### DATA PROVIDED
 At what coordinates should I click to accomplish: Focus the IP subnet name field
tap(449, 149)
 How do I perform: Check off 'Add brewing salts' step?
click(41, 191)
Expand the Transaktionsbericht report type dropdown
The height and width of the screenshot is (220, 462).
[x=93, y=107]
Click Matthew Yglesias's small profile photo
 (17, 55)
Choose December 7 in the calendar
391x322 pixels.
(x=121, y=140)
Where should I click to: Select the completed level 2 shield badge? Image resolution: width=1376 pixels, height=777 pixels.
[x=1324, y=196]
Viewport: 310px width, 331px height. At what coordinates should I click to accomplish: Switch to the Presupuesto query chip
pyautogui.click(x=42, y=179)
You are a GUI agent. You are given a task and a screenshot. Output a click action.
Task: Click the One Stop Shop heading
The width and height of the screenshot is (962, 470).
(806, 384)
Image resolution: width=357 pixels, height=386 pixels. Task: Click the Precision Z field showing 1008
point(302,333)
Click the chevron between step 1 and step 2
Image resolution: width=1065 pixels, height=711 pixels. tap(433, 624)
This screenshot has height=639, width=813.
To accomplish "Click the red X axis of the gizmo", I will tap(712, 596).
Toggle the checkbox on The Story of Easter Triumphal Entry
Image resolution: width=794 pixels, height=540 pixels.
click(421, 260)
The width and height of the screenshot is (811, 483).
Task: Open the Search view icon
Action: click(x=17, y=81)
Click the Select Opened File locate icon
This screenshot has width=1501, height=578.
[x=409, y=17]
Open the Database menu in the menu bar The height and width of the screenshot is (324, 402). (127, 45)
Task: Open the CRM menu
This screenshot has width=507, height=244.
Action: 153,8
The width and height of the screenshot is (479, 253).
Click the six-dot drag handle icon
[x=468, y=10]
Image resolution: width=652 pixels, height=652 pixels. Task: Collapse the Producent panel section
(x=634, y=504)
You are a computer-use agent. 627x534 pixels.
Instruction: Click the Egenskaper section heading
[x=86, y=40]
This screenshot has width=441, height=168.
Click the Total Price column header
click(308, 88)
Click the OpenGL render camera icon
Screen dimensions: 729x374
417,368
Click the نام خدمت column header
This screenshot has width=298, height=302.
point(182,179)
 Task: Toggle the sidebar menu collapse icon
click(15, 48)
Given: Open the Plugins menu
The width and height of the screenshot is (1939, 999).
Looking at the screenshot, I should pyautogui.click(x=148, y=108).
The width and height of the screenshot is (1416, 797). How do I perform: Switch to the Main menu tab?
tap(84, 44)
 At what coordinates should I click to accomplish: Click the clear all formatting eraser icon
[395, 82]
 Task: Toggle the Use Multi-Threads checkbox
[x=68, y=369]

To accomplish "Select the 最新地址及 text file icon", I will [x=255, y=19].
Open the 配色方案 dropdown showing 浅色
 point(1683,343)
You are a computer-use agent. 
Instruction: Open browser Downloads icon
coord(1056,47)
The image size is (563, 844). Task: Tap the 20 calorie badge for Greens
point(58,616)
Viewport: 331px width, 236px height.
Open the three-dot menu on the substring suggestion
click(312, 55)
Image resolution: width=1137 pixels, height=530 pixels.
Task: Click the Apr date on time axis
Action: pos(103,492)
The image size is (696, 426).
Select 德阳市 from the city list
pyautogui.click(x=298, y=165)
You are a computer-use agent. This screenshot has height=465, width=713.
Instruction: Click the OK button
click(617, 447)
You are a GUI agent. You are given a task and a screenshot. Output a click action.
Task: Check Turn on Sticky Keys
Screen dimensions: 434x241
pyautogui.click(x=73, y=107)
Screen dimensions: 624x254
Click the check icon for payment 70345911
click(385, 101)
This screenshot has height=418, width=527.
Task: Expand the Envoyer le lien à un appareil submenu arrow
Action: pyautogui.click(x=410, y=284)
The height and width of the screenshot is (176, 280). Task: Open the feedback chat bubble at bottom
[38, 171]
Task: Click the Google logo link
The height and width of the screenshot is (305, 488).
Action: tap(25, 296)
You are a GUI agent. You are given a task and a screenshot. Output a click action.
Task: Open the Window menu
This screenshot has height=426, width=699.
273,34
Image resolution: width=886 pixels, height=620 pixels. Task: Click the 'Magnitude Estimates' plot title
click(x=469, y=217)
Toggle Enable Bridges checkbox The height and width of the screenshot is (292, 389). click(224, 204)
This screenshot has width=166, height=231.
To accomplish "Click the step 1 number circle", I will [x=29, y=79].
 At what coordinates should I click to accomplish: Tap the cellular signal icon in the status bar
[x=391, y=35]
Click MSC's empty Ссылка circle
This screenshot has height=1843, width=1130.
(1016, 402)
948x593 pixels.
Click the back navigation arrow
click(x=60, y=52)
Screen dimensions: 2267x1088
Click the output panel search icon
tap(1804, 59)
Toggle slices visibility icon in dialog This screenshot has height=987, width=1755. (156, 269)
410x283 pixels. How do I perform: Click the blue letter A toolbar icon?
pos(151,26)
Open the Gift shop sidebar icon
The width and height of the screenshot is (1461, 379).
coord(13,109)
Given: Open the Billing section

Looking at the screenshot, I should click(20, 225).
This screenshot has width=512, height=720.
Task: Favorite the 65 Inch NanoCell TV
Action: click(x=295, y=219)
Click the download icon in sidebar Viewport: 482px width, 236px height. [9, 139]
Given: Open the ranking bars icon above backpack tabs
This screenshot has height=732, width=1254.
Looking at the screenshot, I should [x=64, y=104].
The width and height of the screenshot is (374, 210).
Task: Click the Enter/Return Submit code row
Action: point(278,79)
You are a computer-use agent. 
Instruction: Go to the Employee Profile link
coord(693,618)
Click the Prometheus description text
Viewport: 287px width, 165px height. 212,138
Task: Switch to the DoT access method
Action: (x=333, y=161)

### PROBLEM TO WORK ON
Rewrite all the records above with "computer-use agent" swapped for "desktop assistant" wherever it appears, leaving everything else unchanged.

### RESULT OF THIS EXERCISE
 At what coordinates should I click to accomplish: Focus the IP subnet name field
tap(449, 149)
 How do I perform: Check off 'Add brewing salts' step?
click(41, 191)
Expand the Transaktionsbericht report type dropdown
The height and width of the screenshot is (220, 462).
[x=93, y=107]
Click Matthew Yglesias's small profile photo
 (17, 55)
Choose December 7 in the calendar
391x322 pixels.
(x=121, y=140)
Where should I click to: Select the completed level 2 shield badge? Image resolution: width=1376 pixels, height=777 pixels.
[x=1324, y=196]
Viewport: 310px width, 331px height. At what coordinates should I click to accomplish: Switch to the Presupuesto query chip
pyautogui.click(x=42, y=179)
You are a GUI agent. You are given a task and a screenshot. Output a click action.
Task: Click the One Stop Shop heading
The width and height of the screenshot is (962, 470).
(806, 384)
Image resolution: width=357 pixels, height=386 pixels. Task: Click the Precision Z field showing 1008
point(302,333)
Click the chevron between step 1 and step 2
Image resolution: width=1065 pixels, height=711 pixels. tap(433, 624)
This screenshot has height=639, width=813.
To accomplish "Click the red X axis of the gizmo", I will tap(712, 596).
Toggle the checkbox on The Story of Easter Triumphal Entry
Image resolution: width=794 pixels, height=540 pixels.
click(421, 260)
The width and height of the screenshot is (811, 483).
Task: Open the Search view icon
Action: click(x=17, y=81)
Click the Select Opened File locate icon
This screenshot has width=1501, height=578.
[x=409, y=17]
Open the Database menu in the menu bar The height and width of the screenshot is (324, 402). (127, 45)
Task: Open the CRM menu
This screenshot has width=507, height=244.
Action: 153,8
The width and height of the screenshot is (479, 253).
Click the six-dot drag handle icon
[x=468, y=10]
Image resolution: width=652 pixels, height=652 pixels. Task: Collapse the Producent panel section
(x=634, y=504)
You are a desktop assistant. 627x534 pixels.
Instruction: Click the Egenskaper section heading
[x=86, y=40]
This screenshot has width=441, height=168.
Click the Total Price column header
click(308, 88)
Click the OpenGL render camera icon
Screen dimensions: 729x374
417,368
Click the نام خدمت column header
This screenshot has width=298, height=302.
point(182,179)
 Task: Toggle the sidebar menu collapse icon
click(15, 48)
Given: Open the Plugins menu
The width and height of the screenshot is (1939, 999).
Looking at the screenshot, I should pyautogui.click(x=148, y=108).
The width and height of the screenshot is (1416, 797). How do I perform: Switch to the Main menu tab?
tap(84, 44)
 At what coordinates should I click to accomplish: Click the clear all formatting eraser icon
[395, 82]
 Task: Toggle the Use Multi-Threads checkbox
[x=68, y=369]

To accomplish "Select the 最新地址及 text file icon", I will [x=255, y=19].
Open the 配色方案 dropdown showing 浅色
 point(1683,343)
You are a desktop assistant. 
Instruction: Open browser Downloads icon
coord(1056,47)
The image size is (563, 844). Task: Tap the 20 calorie badge for Greens
point(58,616)
Viewport: 331px width, 236px height.
Open the three-dot menu on the substring suggestion
click(312, 55)
Image resolution: width=1137 pixels, height=530 pixels.
Task: Click the Apr date on time axis
Action: pos(103,492)
The image size is (696, 426).
Select 德阳市 from the city list
pyautogui.click(x=298, y=165)
You are a desktop assistant. This screenshot has height=465, width=713.
Instruction: Click the OK button
click(617, 447)
You are a GUI agent. You are given a task and a screenshot. Output a click action.
Task: Check Turn on Sticky Keys
Screen dimensions: 434x241
pyautogui.click(x=73, y=107)
Screen dimensions: 624x254
Click the check icon for payment 70345911
click(385, 101)
This screenshot has height=418, width=527.
Task: Expand the Envoyer le lien à un appareil submenu arrow
Action: pyautogui.click(x=410, y=284)
The height and width of the screenshot is (176, 280). Task: Open the feedback chat bubble at bottom
[38, 171]
Task: Click the Google logo link
The height and width of the screenshot is (305, 488).
Action: tap(25, 296)
You are a GUI agent. You are given a task and a screenshot. Output a click action.
Task: Open the Window menu
This screenshot has height=426, width=699.
273,34
Image resolution: width=886 pixels, height=620 pixels. Task: Click the 'Magnitude Estimates' plot title
click(x=469, y=217)
Toggle Enable Bridges checkbox The height and width of the screenshot is (292, 389). click(224, 204)
This screenshot has width=166, height=231.
To accomplish "Click the step 1 number circle", I will [x=29, y=79].
 At what coordinates should I click to accomplish: Tap the cellular signal icon in the status bar
[x=391, y=35]
Click MSC's empty Ссылка circle
This screenshot has height=1843, width=1130.
(1016, 402)
948x593 pixels.
Click the back navigation arrow
click(x=60, y=52)
Screen dimensions: 2267x1088
Click the output panel search icon
tap(1804, 59)
Toggle slices visibility icon in dialog This screenshot has height=987, width=1755. (156, 269)
410x283 pixels. How do I perform: Click the blue letter A toolbar icon?
pos(151,26)
Open the Gift shop sidebar icon
The width and height of the screenshot is (1461, 379).
coord(13,109)
Given: Open the Billing section

Looking at the screenshot, I should click(20, 225).
This screenshot has width=512, height=720.
Task: Favorite the 65 Inch NanoCell TV
Action: click(x=295, y=219)
Click the download icon in sidebar Viewport: 482px width, 236px height. [9, 139]
Given: Open the ranking bars icon above backpack tabs
This screenshot has height=732, width=1254.
Looking at the screenshot, I should [x=64, y=104].
The width and height of the screenshot is (374, 210).
Task: Click the Enter/Return Submit code row
Action: point(278,79)
You are a desktop assistant. 
Instruction: Go to the Employee Profile link
coord(693,618)
Click the Prometheus description text
Viewport: 287px width, 165px height. 212,138
Task: Switch to the DoT access method
Action: (x=333, y=161)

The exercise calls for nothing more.